» EXERCISE: Please reproduce the entries verbatim, from the line with "Given: Open the Speed tab in the right panel" to the line with "Action: click(69, 220)", both of those lines included, and output nothing else.

═════ RECORDS FOR PROCESSING

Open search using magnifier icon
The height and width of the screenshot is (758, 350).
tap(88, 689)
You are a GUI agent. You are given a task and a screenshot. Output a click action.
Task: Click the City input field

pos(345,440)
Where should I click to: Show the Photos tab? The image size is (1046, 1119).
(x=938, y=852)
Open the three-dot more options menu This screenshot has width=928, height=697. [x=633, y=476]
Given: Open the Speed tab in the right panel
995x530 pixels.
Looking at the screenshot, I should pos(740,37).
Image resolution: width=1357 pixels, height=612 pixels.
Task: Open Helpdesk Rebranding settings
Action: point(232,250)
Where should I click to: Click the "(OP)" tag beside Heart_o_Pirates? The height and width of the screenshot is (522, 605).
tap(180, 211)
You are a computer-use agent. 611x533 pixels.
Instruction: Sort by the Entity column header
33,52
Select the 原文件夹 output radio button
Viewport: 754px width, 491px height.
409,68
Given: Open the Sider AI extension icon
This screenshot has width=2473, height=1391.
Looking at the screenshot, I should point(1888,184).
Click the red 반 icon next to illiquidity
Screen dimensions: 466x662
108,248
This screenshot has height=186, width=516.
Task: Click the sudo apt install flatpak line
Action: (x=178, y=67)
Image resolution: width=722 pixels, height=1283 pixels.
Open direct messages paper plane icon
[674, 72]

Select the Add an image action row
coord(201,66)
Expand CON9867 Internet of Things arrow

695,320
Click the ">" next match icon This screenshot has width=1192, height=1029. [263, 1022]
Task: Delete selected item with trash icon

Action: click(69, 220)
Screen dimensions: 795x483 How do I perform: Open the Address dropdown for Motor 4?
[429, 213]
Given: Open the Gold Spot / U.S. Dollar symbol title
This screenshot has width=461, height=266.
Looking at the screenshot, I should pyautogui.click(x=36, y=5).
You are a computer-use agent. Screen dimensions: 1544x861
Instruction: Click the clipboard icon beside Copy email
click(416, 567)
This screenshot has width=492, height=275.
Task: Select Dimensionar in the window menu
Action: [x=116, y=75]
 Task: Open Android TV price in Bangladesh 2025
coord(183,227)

══════════

» TASK ANSWER:
Given: Open the Speed tab in the right panel
995x530 pixels.
Looking at the screenshot, I should pos(740,37).
Image resolution: width=1357 pixels, height=612 pixels.
Task: Open Helpdesk Rebranding settings
Action: point(232,250)
Where should I click to: Click the "(OP)" tag beside Heart_o_Pirates? The height and width of the screenshot is (522, 605).
tap(180, 211)
You are a computer-use agent. 611x533 pixels.
Instruction: Sort by the Entity column header
33,52
Select the 原文件夹 output radio button
Viewport: 754px width, 491px height.
409,68
Given: Open the Sider AI extension icon
This screenshot has width=2473, height=1391.
Looking at the screenshot, I should point(1888,184).
Click the red 반 icon next to illiquidity
Screen dimensions: 466x662
108,248
This screenshot has height=186, width=516.
Task: Click the sudo apt install flatpak line
Action: (x=178, y=67)
Image resolution: width=722 pixels, height=1283 pixels.
Open direct messages paper plane icon
[674, 72]

Select the Add an image action row
coord(201,66)
Expand CON9867 Internet of Things arrow

695,320
Click the ">" next match icon This screenshot has width=1192, height=1029. [263, 1022]
Task: Delete selected item with trash icon

Action: click(69, 220)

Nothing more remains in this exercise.